Falcon Minerals (NYSE: FLMN) represents an asymmetric opportunity to buy a mineral royalty interest owner with minimal leverage in one of the leading oil basins in the world (the Eagle Ford) at a valuation that provides double-digit FCF yields in the current stressed environment with room for significant valuation expansion potential driven by three main potential catalysts:

1) Potential closing of ~30-60% market valuation discount to relevant comps (BSM, KRP, VNOM)

2) Production levels returning to historical averages (published new well activity in Jan/Feb alone provides indications this may be happening in real time)

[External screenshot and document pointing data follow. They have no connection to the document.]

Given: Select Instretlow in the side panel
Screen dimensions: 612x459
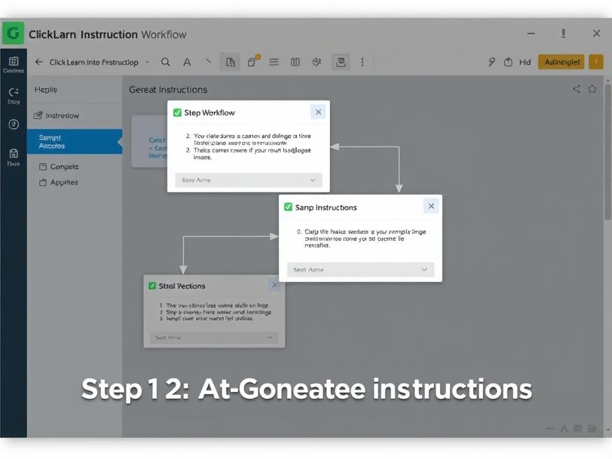Looking at the screenshot, I should 62,115.
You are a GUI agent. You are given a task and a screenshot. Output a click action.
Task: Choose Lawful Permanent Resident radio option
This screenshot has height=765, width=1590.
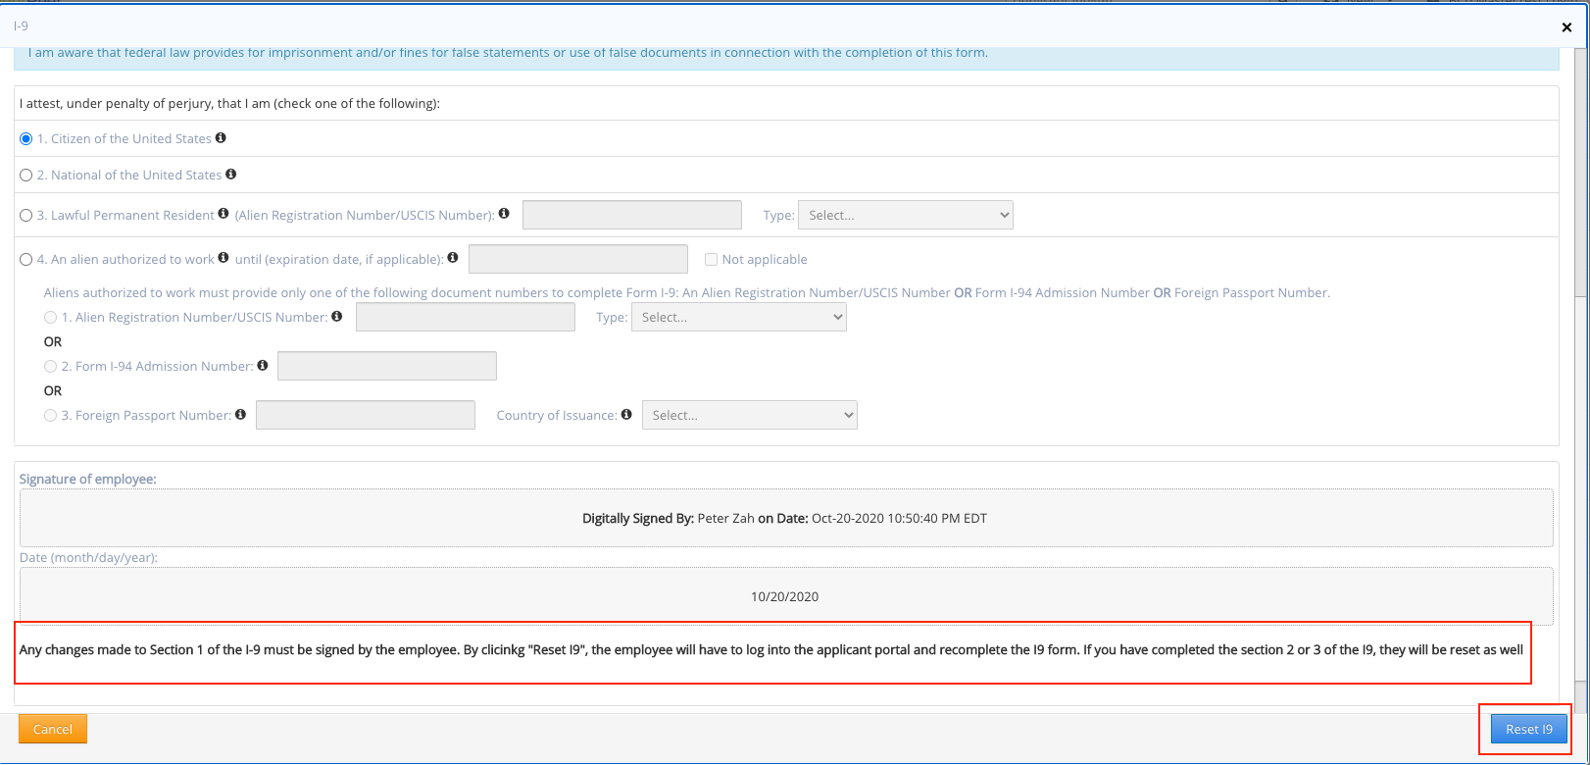click(x=26, y=216)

3) Oil prices recovering from the recent lows driven by coronavirus concerns and the Saudi price war

Background: Falcon Minerals manages and acquires mineral rights royalty interests, primarily in the Eagle Ford in south Texas. Blackstone owns ~45% of the company (originally structured as a SPAC), and management owns 11%. Currently, FLMN has ~1,867 wells producing in the Eagle Ford, with “line of sight” on an additional ~220 wells that have been permitted to come online and produce additional revenue. Falcon claims their assets are “core-of-core”, with primarily “Tier One” operators (COP, BP/DVN, EOG) in Karnes, Dewitt, and Gonzales counties – the highest producing counties in the Eagle Ford – and significant undeveloped acreage.

Valuation: The company had already seen its share price cut in half prior to the coronavirus + Saudi price war volatility in oil in recent weeks, and is now down ~75% over the last year. Falcon Mineral’s total enterprise value is currently ~$240m with ~$40M of debt on a ~4.3% interest rate revolver, indicating a forecasted 2020 FCF Yield of ~15-20% based on the company’s range of production guidance and the current WTI strip. At ~3.7x EV/TTM EBITDA, FLMN appears to be trading at a 30-50% discount to comparable public companies, providing a potential catalyst for value creation if the company hits its production guidance and multiples expand or oil prices recover more quickly than the WTI strip currently projects. 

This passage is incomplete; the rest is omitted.